TASK STATEMENT: Pictures aside, reproduce exactly and only the lines from the one containing "Click the Back-to-Origin Disabled status" through the end of the records.

EXERCISE DATA:
----

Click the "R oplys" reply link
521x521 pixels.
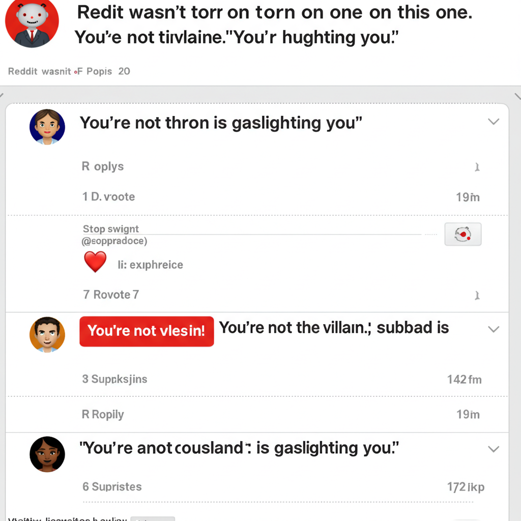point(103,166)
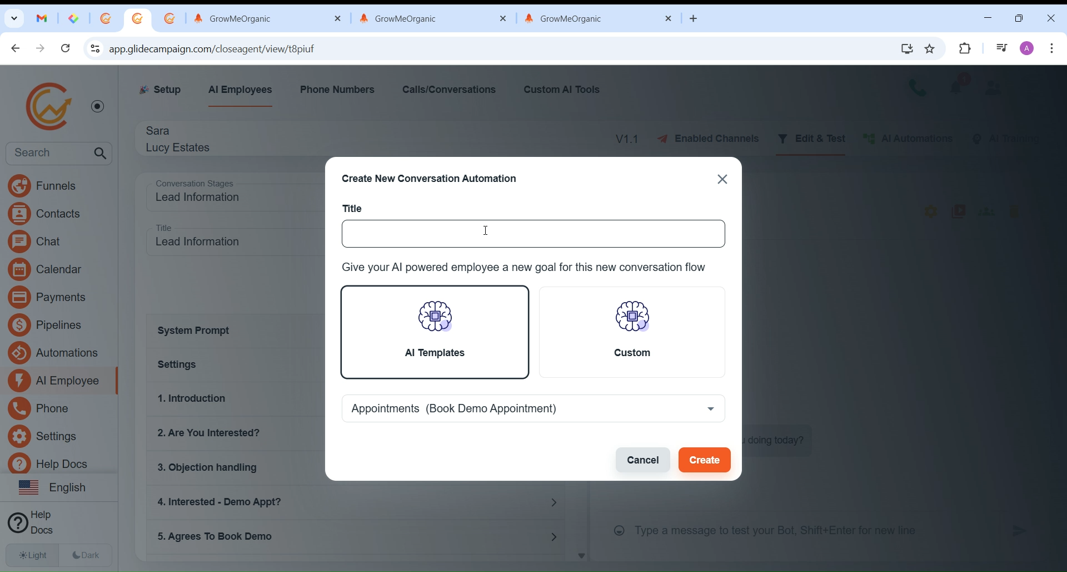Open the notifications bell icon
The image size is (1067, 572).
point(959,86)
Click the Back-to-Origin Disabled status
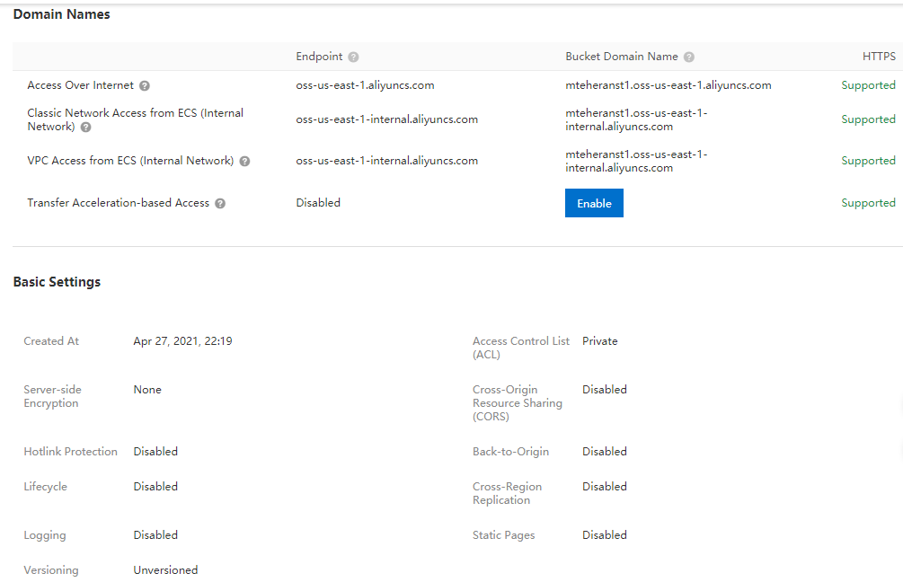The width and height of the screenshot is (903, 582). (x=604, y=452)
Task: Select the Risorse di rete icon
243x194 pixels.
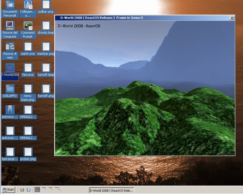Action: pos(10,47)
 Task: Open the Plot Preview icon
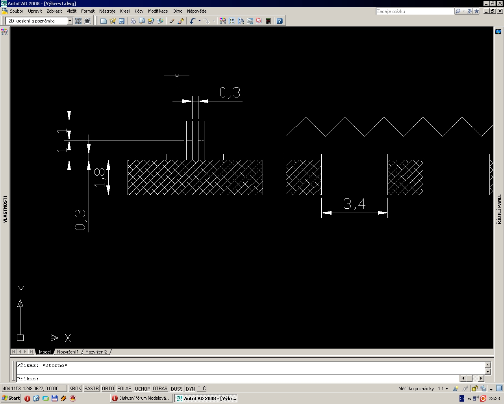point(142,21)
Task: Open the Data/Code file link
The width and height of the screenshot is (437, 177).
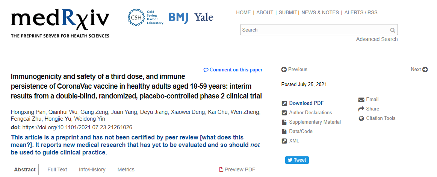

----

RESULT OF THIS TASK:
Click the Back-to-Origin Disabled status
The width and height of the screenshot is (903, 582). (x=604, y=452)
Task: Select the Risorse di rete icon
243x194 pixels.
Action: pos(10,47)
 Task: Open the Plot Preview icon
point(142,21)
Task: Open the Data/Code file link
The width and height of the screenshot is (437, 177).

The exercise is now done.